What needs to be done
I would like the records restated word for word, without the pictures.

───── Source data

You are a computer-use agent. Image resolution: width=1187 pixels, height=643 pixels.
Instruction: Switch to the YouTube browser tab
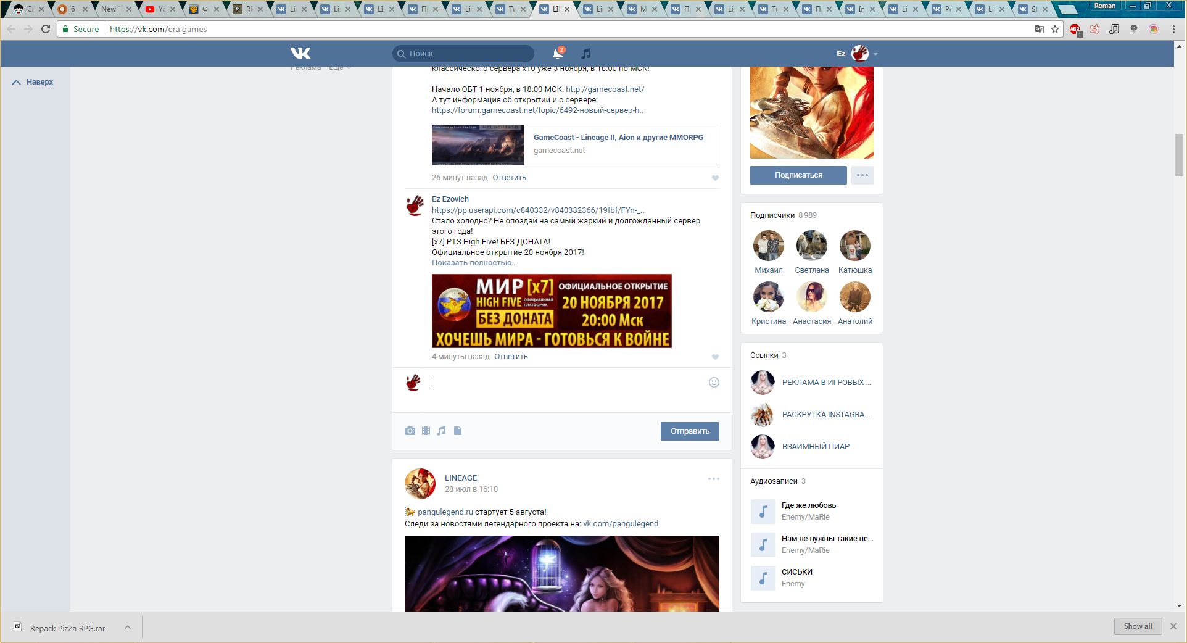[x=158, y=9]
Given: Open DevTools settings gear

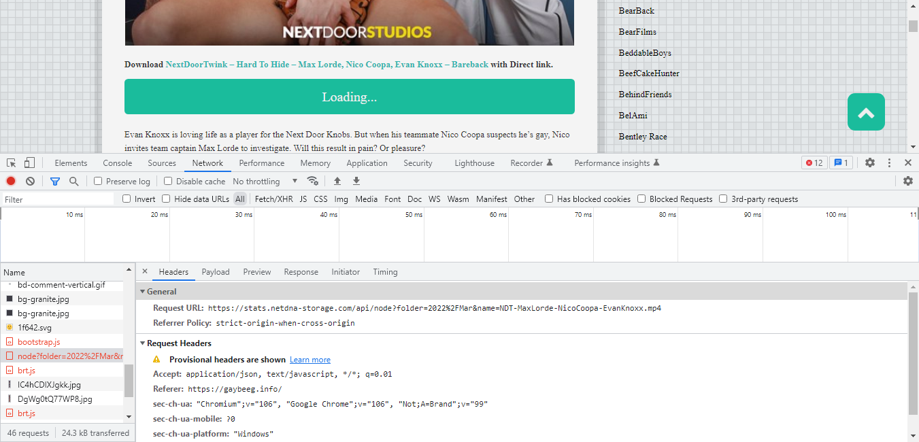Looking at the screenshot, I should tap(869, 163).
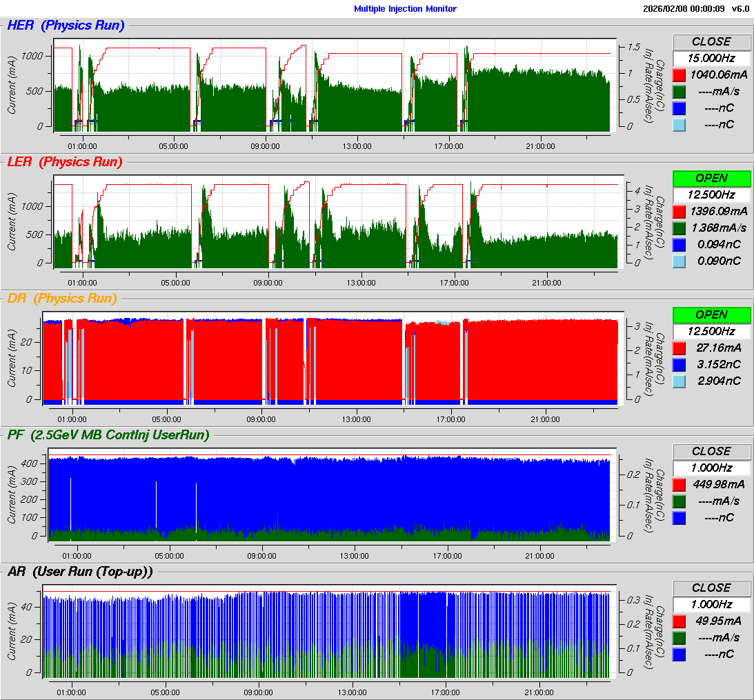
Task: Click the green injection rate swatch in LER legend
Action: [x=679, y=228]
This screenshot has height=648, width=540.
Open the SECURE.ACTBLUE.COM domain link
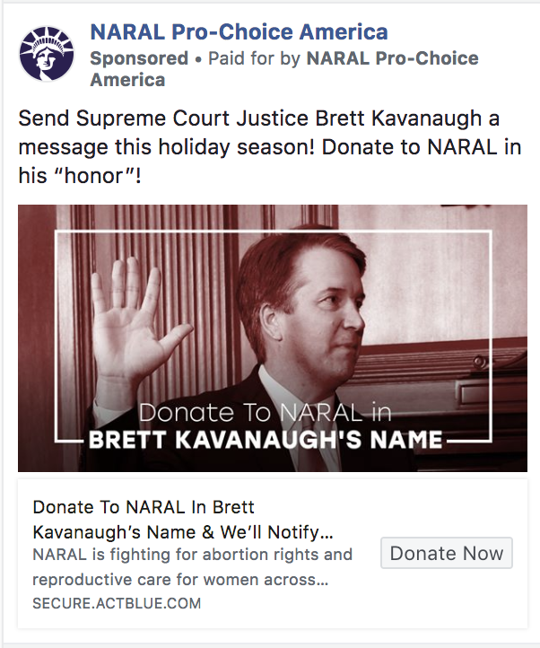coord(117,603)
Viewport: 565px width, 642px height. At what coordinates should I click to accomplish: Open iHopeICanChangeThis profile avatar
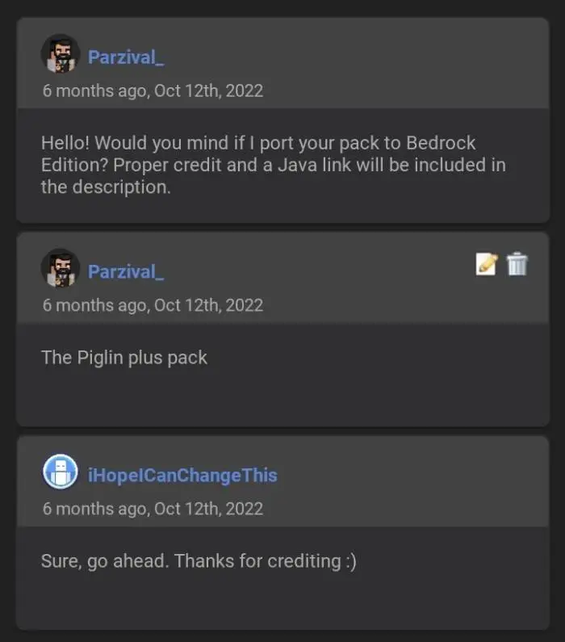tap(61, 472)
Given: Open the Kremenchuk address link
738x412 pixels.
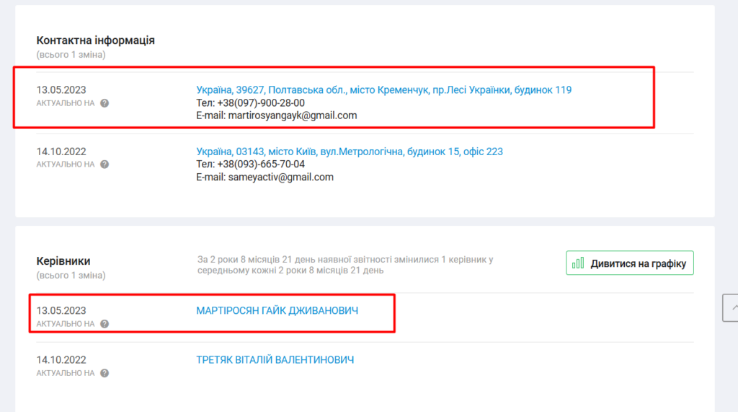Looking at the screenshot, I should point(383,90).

──────────

Response box
You are a computer-use agent. Image resolution: width=1187 pixels, height=643 pixels.
Instruction: Switch to the YouTube browser tab
[x=158, y=9]
Given: Open DevTools settings gear

Looking at the screenshot, I should tap(869, 163).
Task: Click the green injection rate swatch in LER legend
Action: [x=679, y=228]
This screenshot has height=648, width=540.
Open the SECURE.ACTBLUE.COM domain link
coord(117,603)
Viewport: 565px width, 642px height. At what coordinates should I click to accomplish: Open iHopeICanChangeThis profile avatar
tap(61, 472)
Given: Open the Kremenchuk address link
738x412 pixels.
Looking at the screenshot, I should point(383,90).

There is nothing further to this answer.